According to London School of EconomicsLSE published the latest study for the Transition Pathways Initiative on Management Quality and Carbon Performance of (publicly owned) Airlines last March 2019, the airline sector makes a significant and fast-growing contribution to climate change: currently it accounts for 2% of global CO2 emissions and 12% of transport-related CO2 emissions. In addition, aviation has climate impacts beyond CO2 emissions, such as the formation of contrails and clouds, which are likely to be significant. Most of the 20 airlines assessed demonstrate awareness of climate change as a business issue and are building capacity by disclosing their operational emissions and setting emissions targets. Four airline companies are taking a strategic approach to climate change: ANA Group, Delta, Lufthansa and United. Top Carbon Performers are Easyjet and Alaska Air. Easyjet is
the only airline with a CO2 emissions intensity below the TPI 2C benchmarks after 2020. Ryan Air was recently admitted to the top 10 glonal emitters.

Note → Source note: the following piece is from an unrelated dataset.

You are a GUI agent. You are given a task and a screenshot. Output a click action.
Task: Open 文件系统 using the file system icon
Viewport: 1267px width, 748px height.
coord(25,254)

Most large publicly owned airlines have a CO2 emissions intensity that is below the TPI benchmarks at present. Up to 2020, this is set to remain the case. Three quarters of airlines have an emissions or fuel efficiency target for 2020 and most of those airlines will have a CO2 emissions intensity below the benchmarks in 2020.

However, in the longer term, the airline sector performs poorly, with none of the 20 airlines providing a 2030 target that would clearly reduce flight emissions. Some airlines have no long-term target and most others have adopted
the industry-wide approach of controlling net emissions through offsetting. More ambitious targets are needed, as is more transparency about how much airlines will rely on offsets to meet their targets. According to IEA and others, the airline sector will have to reduce its own emissions significantly.

EHA is partner in the ENABLEH2 is project funded by the EU Horizon 2020 programme to develop new microcombustion technology for aircraft “flying” on liquid hydrogen.